Dans les transports en commun un homme me regarde avec une insistance déplaisante, et petit à petit sa main se rapproche de ma cuisse. Je sors à la station suivante et marche pour l'éviter. Antigone à mes côtés me hurle que j'aurais dû le frapper. Antigone à mes côtés pleure et crie et me saisit par le col et me plaque contre un mur. Je la repousse violemment et elle disparaît, avalée par les passants. Mes joues serties de larmes étincellent quand je lève la tête vers l'imposant bâtiment que j'ai heurté.

Comme elle me l'avait promis nous nous étions rendues au théâtre fin novembre. Elle était passée me chercher chez moi, avec sa mère. C'était elle qui conduisait, avec beaucoup d'assurance, comme quelqu'un qui n'a pas eu d'accident de voiture et qui n'en aura jamais. Le trajet avait paru durer des heures, et finalement nous étions arrivées. Je me tiens près de ces marches que nous avons grimpées. Je les monte. Le fantôme d'Antigone me pourchasse. J'accélère, je cours presque pour me cloîtrer à l'intérieur du bâtiment. Je referme la porte sur elle. À travers la vitre elle me hurle :

« Il fallait le frapper ! Tu sais comment frapper, je t'ai appris comment frapper, pourquoi tu ne l'as pas frappé ? »

Puis son visage se ferme.

« Pourquoi tu viens ici ? Tu veux me perdre ou me retrouver ? »

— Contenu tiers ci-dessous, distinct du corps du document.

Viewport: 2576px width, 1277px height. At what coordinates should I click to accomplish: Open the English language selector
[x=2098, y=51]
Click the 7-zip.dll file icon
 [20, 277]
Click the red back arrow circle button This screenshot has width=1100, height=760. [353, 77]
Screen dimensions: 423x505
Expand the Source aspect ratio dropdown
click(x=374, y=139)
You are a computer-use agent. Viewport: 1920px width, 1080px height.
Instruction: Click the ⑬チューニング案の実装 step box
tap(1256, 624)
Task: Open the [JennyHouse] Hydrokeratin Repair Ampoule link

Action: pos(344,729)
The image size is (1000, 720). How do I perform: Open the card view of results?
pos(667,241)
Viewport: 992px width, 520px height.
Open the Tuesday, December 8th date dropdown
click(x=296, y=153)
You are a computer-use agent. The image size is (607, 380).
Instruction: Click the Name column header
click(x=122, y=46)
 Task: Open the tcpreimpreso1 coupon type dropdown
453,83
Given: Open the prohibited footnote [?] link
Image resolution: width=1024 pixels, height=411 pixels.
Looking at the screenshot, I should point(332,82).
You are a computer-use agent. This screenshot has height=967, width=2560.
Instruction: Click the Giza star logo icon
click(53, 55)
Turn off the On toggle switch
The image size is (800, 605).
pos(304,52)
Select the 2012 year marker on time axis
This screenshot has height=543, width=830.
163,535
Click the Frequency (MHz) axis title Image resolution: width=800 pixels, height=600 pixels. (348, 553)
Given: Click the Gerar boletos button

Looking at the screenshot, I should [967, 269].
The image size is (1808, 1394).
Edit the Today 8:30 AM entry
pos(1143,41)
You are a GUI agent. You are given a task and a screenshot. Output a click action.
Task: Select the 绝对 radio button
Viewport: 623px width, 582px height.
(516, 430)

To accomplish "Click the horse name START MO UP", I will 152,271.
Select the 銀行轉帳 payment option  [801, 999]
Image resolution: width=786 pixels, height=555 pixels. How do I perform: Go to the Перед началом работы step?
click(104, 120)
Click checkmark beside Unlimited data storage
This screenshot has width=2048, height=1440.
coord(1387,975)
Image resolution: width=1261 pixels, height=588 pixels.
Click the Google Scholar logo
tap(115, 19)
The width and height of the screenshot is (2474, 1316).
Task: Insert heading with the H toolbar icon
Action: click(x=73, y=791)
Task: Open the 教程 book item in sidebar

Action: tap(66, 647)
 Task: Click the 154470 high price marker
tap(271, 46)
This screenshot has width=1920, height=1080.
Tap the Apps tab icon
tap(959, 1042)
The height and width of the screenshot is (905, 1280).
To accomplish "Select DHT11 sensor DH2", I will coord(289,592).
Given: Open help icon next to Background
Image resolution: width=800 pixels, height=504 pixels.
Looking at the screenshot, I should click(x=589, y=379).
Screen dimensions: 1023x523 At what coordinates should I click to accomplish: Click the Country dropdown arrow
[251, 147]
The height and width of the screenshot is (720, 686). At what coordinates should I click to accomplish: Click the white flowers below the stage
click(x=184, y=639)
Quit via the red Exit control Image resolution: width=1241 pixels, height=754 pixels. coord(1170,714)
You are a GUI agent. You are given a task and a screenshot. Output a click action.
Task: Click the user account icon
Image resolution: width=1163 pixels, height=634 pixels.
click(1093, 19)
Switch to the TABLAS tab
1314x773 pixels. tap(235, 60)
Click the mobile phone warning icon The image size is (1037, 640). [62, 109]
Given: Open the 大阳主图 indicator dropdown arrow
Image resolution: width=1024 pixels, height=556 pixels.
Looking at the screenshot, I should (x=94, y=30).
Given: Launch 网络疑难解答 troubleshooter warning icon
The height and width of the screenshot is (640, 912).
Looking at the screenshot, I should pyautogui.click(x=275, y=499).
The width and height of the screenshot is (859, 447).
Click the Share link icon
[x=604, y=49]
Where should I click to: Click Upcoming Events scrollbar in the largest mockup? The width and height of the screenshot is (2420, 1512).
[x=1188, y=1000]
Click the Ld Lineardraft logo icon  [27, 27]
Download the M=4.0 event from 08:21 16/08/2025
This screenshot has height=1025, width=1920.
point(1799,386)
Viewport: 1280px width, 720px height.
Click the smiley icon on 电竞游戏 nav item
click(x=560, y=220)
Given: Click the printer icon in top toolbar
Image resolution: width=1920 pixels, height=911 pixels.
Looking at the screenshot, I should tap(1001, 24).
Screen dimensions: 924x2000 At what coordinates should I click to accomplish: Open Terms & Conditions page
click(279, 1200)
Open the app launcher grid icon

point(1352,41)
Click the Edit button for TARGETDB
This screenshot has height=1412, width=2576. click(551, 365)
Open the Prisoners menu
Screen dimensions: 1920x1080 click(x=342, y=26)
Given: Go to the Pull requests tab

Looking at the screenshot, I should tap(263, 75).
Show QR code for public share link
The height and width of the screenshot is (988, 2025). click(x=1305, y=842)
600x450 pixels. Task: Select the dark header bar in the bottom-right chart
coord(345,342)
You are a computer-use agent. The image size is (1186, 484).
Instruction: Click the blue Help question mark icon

Je murmure en plantant férocement mon regard dans le sien :

« Je suis à la recherche du premier bleu. En quête du pire parfum. »

Elle a un léger mouvement de recul. Ses yeux fondent dans ses orbites. Je me détourne, dégoûtée. Pour la première fois, je la trouve laide.

Dans l'immense hall du théâtre, je me sens ridicule. Nous ne l'étions pas, pourtant, cet automne. Nous étions resplendissantes. Nous avions toutes les deux fait un effort pour être jolies. Nous savions toutes les deux ce qui allait se passer. Depuis le manège, depuis le premier regard peut-être, nous savions ce qui allait se passer. C'est étonnant d'ailleurs que j'ai pu prévoir tant de choses et pas sa mort. Antigone portait un costume – c'est de là que m'est venue l'idée de lui offrir un nœud-papillon plus tard. J'avais une robe bleue d'été, pour ne pas avoir trop froid j'avais enfilé de hautes chaussettes. Je m'étais aussi maquillée pour l'occasion, un peu de rouge sur ma bouche et mon cœur. On savait toutes les deux ce qui allait se passer.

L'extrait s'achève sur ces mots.